Your objective ->
Here are some records; quote them exactly, leaving out the pictures.

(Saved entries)

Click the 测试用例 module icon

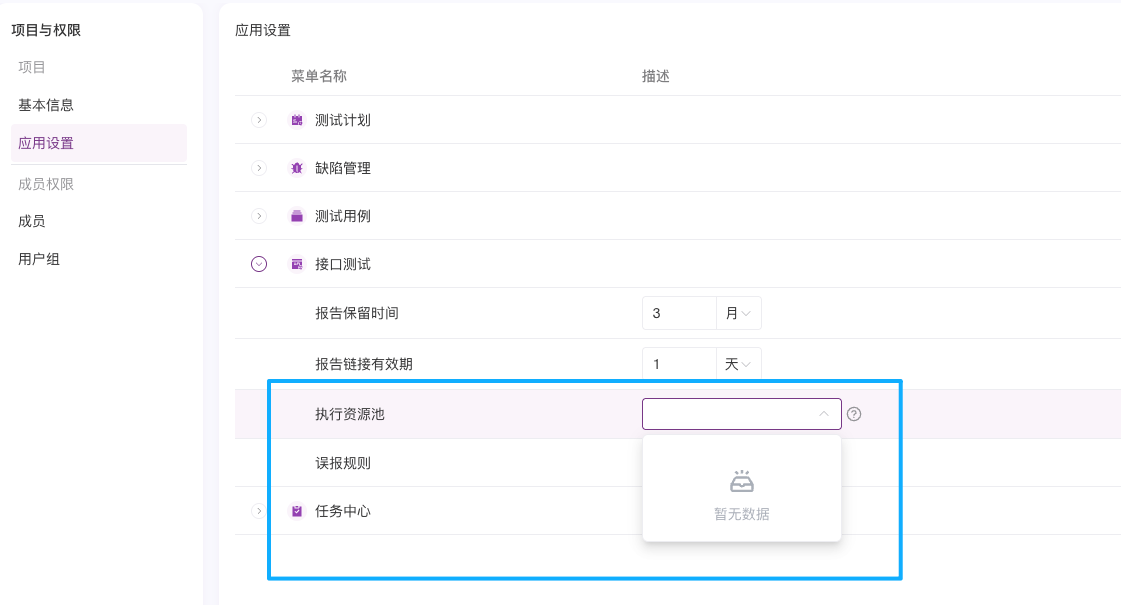pyautogui.click(x=297, y=216)
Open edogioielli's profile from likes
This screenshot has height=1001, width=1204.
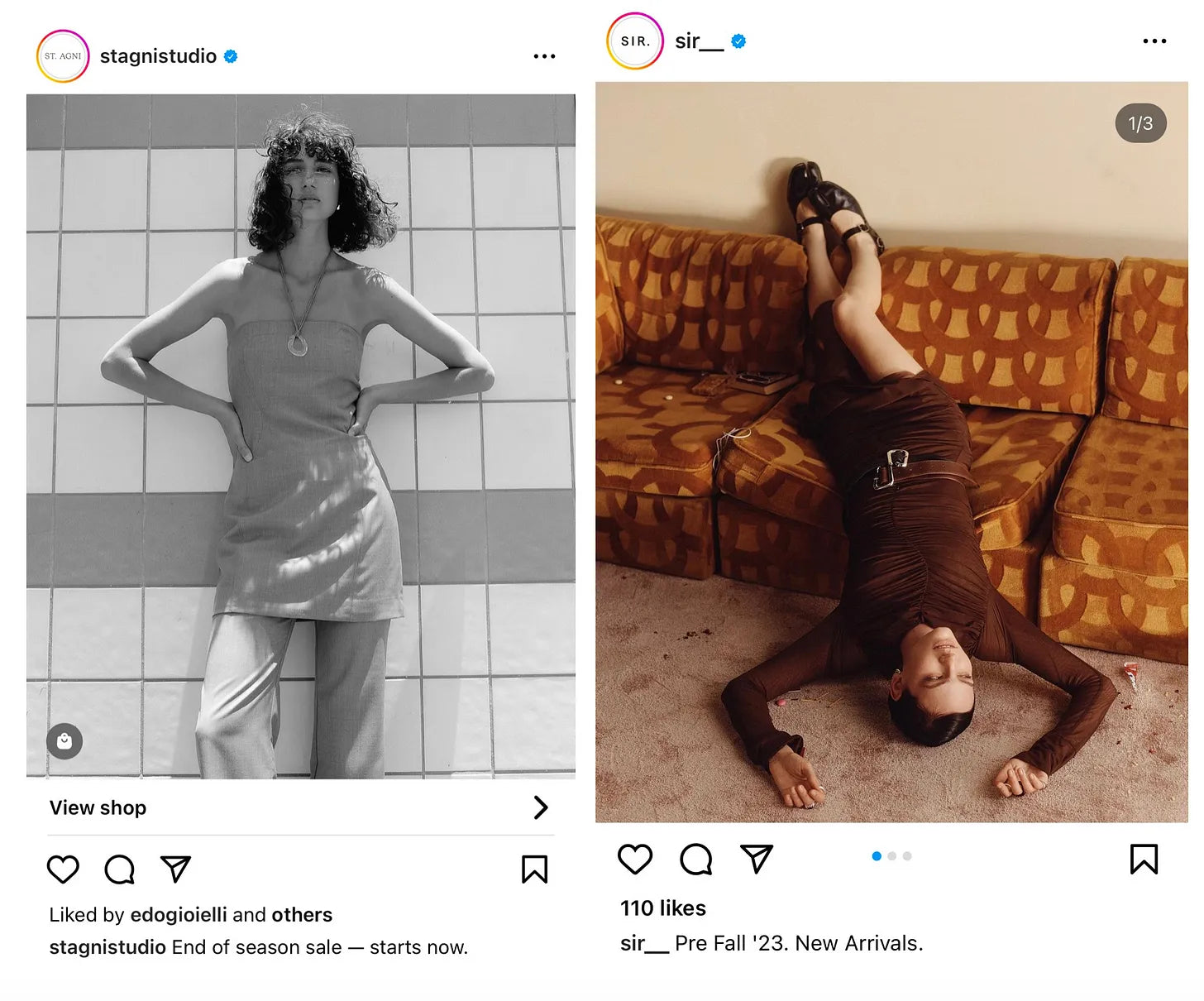(x=178, y=915)
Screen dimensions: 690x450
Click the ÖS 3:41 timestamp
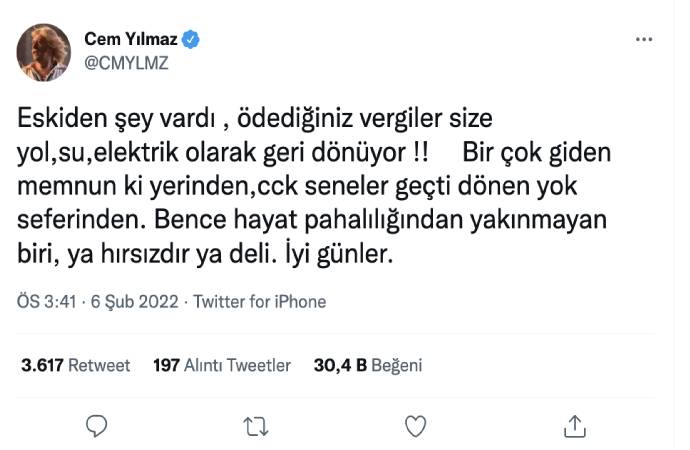click(44, 301)
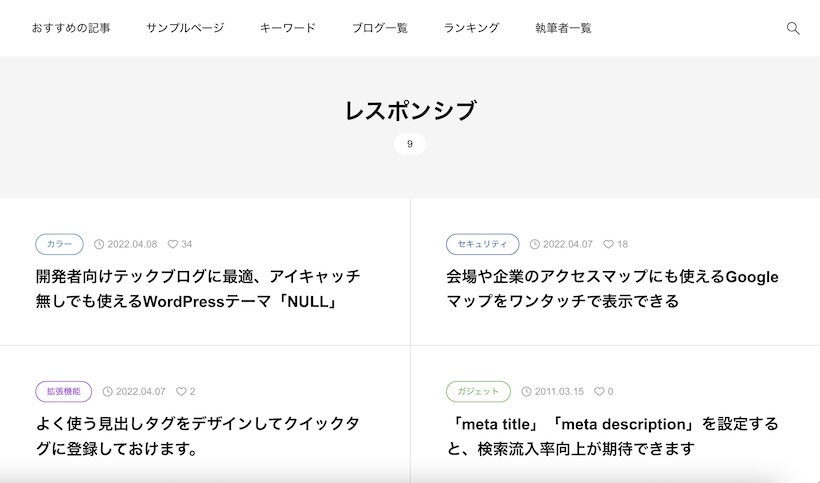Click clock icon beside 2022.04.08

coord(99,244)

Solution to the exercise ->
Click the 测试用例 module icon

pyautogui.click(x=297, y=216)
Open edogioielli's profile from likes
This screenshot has height=1001, width=1204.
(x=178, y=915)
Screen dimensions: 690x450
Click the ÖS 3:41 timestamp
click(44, 301)
Click clock icon beside 2022.04.08

coord(99,244)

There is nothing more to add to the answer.